Stored data entries

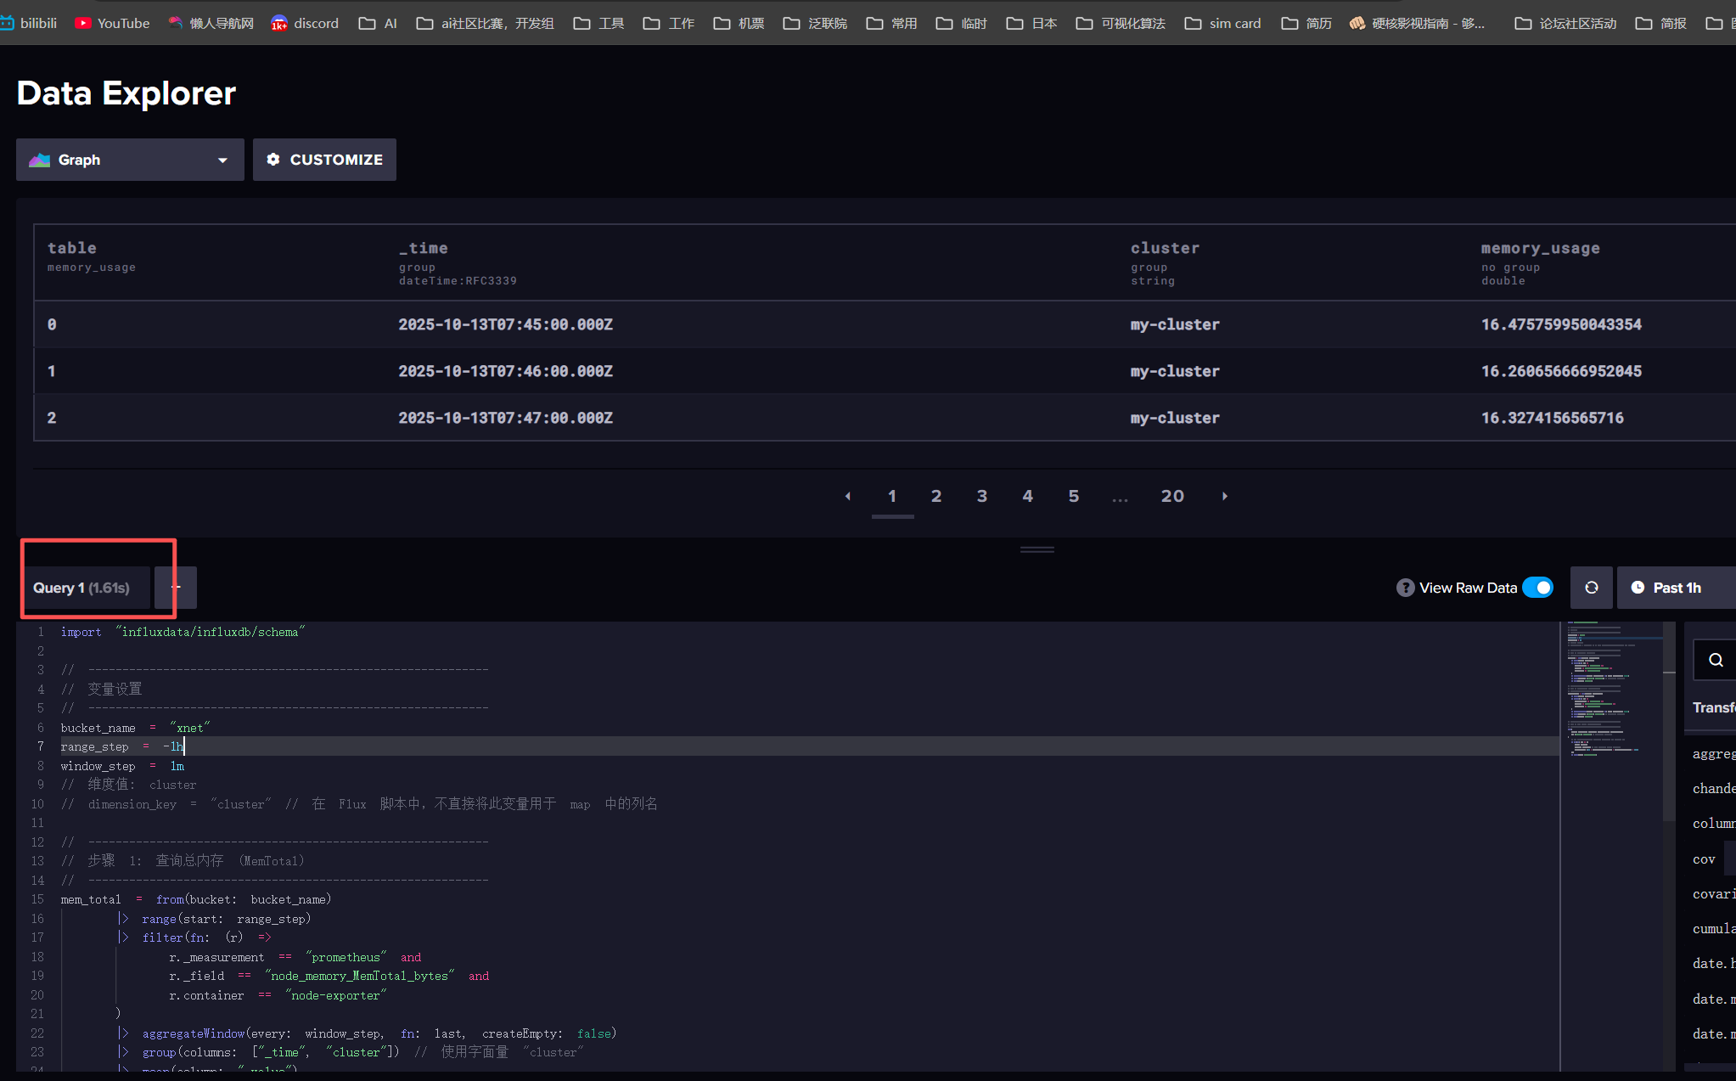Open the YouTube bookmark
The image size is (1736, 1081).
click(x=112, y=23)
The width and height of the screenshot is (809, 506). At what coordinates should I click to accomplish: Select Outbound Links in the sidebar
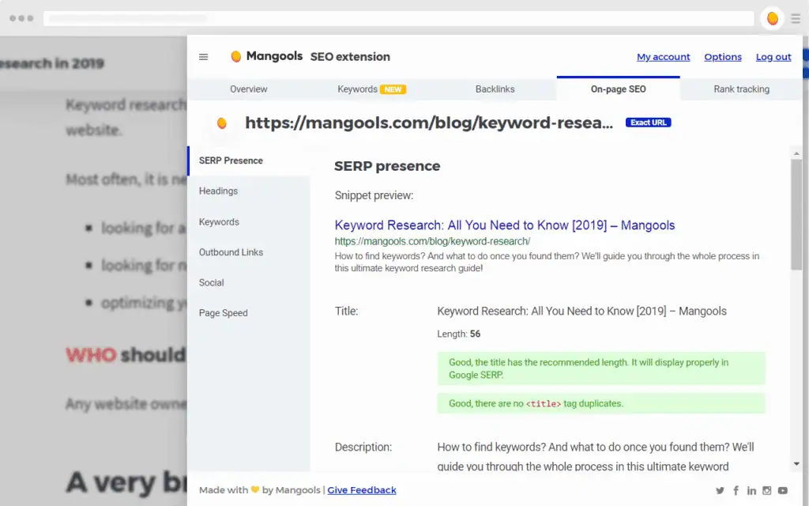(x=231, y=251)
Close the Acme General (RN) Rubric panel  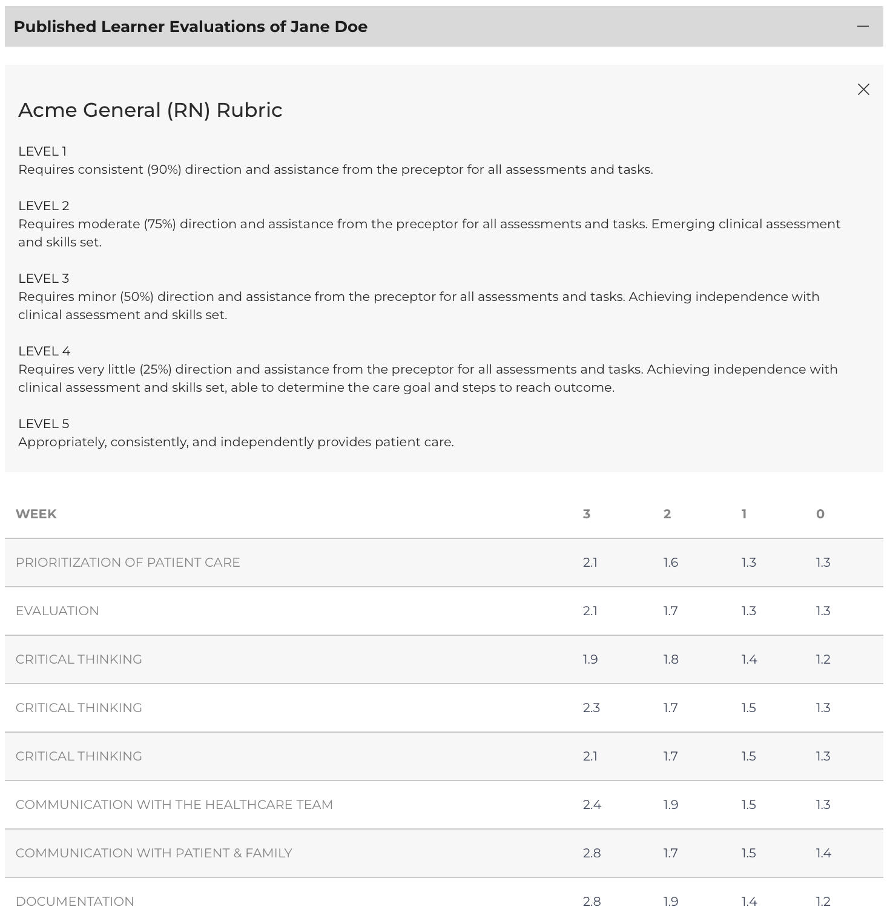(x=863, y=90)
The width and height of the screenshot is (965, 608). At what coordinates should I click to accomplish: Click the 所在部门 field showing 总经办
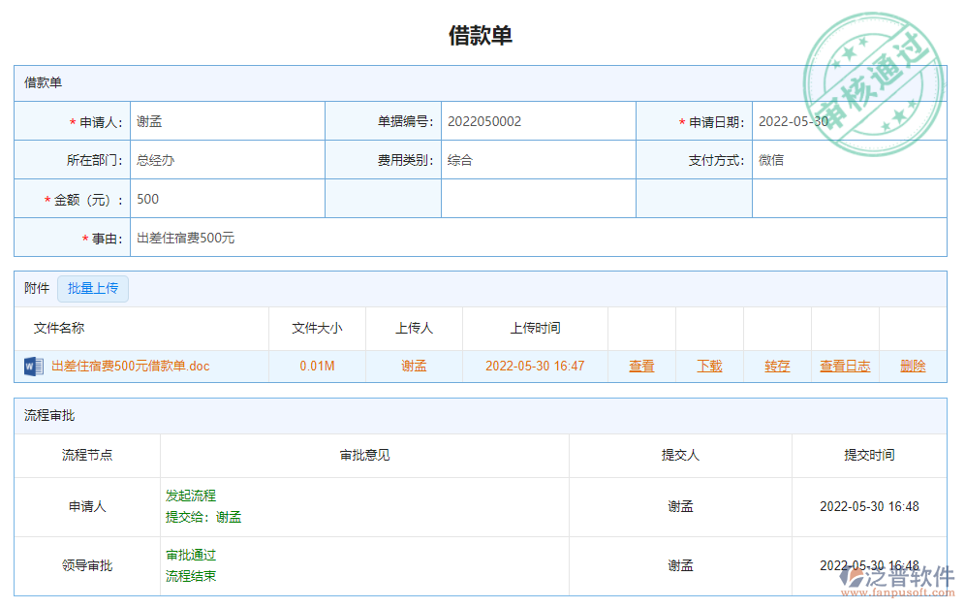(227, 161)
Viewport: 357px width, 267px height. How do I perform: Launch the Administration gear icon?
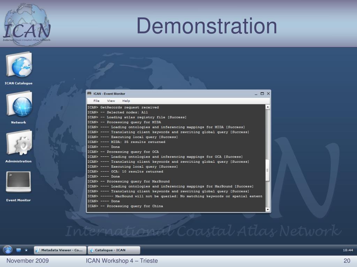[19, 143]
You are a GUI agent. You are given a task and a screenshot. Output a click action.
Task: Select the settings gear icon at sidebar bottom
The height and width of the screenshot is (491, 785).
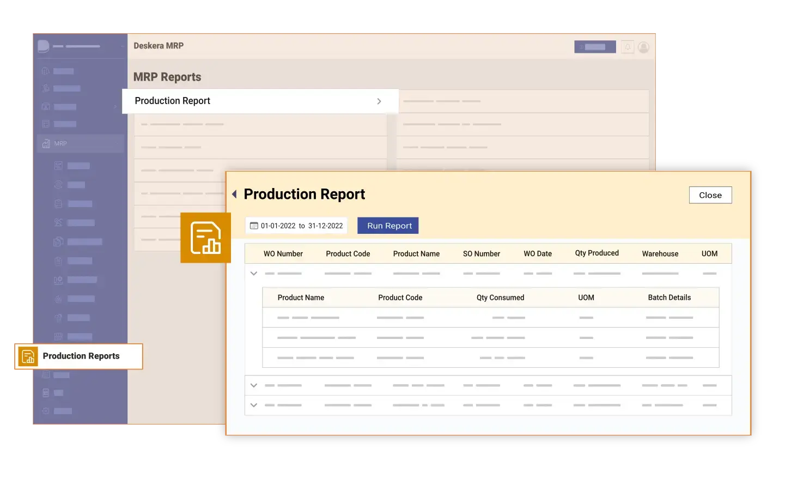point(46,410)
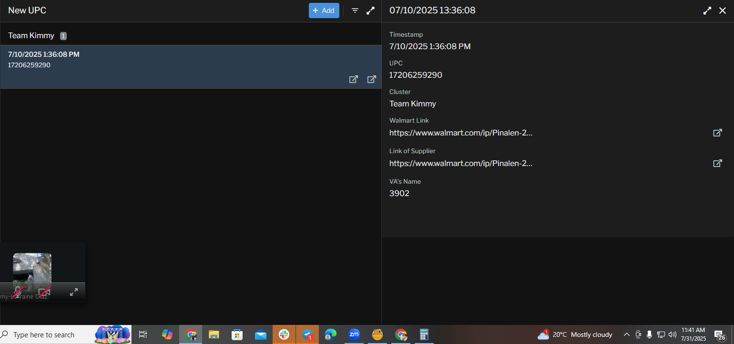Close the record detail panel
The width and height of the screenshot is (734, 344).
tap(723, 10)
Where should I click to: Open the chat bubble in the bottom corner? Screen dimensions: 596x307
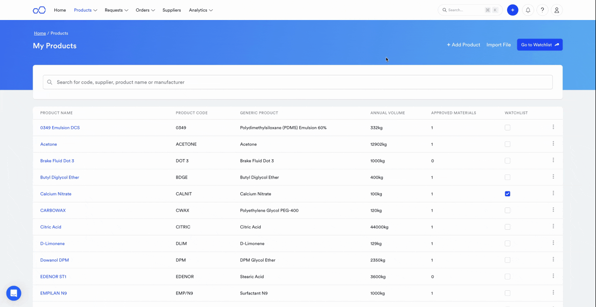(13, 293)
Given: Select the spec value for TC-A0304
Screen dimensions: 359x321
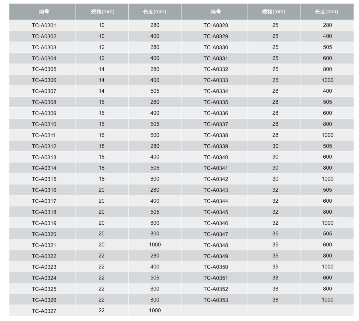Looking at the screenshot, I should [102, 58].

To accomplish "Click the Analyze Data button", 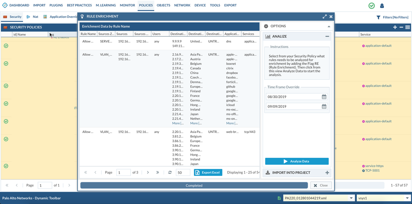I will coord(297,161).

:: PROBLEM ::
Each line in the entries above, starting at the line with "You are a GUI" and ending at the line with "Task: Select the", is to be printed exactly, and only those lines.

:: EXERCISE RESPONSE ::
You are a GUI agent. You are given a task and a screenshot. Output a click action.
Task: Select the settings gear icon at sidebar bottom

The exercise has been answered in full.